Records drawn from a dataset:
Segment Open

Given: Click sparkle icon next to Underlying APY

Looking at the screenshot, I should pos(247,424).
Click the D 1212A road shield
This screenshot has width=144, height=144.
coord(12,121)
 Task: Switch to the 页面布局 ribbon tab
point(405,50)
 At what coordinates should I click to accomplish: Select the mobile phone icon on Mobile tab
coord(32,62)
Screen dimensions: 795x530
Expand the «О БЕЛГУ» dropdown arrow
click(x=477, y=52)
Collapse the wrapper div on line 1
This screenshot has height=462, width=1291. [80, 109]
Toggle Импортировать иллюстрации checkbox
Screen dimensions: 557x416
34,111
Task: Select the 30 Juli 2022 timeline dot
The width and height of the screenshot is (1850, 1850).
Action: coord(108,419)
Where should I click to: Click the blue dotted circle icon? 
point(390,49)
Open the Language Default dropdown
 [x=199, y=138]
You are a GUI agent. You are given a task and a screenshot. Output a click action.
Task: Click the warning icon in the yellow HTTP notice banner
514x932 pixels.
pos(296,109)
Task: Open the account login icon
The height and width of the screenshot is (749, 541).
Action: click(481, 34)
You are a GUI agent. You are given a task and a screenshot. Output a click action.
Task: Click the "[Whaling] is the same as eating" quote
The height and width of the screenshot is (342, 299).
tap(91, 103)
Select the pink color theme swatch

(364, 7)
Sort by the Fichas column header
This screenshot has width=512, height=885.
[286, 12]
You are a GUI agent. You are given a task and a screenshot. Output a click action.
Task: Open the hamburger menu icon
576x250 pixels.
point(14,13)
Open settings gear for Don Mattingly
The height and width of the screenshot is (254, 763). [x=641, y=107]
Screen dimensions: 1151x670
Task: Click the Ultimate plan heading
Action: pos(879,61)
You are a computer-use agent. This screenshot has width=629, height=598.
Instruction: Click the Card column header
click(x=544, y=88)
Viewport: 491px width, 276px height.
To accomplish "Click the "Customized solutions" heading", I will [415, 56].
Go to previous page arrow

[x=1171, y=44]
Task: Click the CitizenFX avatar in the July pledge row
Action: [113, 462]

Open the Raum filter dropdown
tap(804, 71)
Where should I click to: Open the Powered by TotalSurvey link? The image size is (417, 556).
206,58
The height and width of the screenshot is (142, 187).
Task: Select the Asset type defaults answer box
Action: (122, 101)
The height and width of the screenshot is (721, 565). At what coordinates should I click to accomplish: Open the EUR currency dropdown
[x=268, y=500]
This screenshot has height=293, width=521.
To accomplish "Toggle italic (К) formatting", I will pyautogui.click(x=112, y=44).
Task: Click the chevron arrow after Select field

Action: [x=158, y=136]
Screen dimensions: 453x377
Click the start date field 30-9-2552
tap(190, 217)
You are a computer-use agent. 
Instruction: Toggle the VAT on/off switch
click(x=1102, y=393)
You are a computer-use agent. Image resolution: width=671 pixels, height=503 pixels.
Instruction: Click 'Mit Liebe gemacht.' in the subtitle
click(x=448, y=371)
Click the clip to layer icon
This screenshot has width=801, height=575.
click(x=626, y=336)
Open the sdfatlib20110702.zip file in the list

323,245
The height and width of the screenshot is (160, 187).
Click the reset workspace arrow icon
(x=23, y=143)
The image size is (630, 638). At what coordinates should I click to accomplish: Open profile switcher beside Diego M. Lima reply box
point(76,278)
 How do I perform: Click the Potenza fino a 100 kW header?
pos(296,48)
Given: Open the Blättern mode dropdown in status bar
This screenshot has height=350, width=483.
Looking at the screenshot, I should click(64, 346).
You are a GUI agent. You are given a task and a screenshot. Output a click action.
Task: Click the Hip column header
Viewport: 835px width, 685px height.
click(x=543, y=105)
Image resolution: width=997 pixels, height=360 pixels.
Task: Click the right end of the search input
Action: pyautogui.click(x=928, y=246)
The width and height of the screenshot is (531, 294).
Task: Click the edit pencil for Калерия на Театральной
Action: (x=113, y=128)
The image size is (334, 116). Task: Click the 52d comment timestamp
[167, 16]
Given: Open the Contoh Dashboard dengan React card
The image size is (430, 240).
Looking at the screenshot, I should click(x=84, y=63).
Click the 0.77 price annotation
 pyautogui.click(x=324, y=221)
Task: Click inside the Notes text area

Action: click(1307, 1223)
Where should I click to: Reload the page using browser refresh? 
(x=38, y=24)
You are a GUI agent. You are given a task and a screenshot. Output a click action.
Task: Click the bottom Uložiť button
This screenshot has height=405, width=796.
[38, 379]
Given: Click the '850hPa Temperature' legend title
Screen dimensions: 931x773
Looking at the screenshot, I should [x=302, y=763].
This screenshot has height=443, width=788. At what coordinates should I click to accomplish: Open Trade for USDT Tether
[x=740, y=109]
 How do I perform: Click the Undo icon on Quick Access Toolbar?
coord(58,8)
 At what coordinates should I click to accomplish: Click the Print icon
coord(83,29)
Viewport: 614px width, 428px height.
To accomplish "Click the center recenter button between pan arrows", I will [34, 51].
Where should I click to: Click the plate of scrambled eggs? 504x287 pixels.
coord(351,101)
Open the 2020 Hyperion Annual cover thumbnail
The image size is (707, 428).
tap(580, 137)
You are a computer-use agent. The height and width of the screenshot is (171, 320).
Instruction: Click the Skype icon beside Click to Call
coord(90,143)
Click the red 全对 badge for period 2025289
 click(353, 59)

Segment Closed

For this exercise, return every line from the data that holds the string "computer".

You are a computer-use agent. This screenshot has width=629, height=598.
You are a computer-use agent. 
You are a computer-use agent. Image resolution: width=671 pixels, height=503 pixels.
You are a computer-use agent. The height and width of the screenshot is (171, 320).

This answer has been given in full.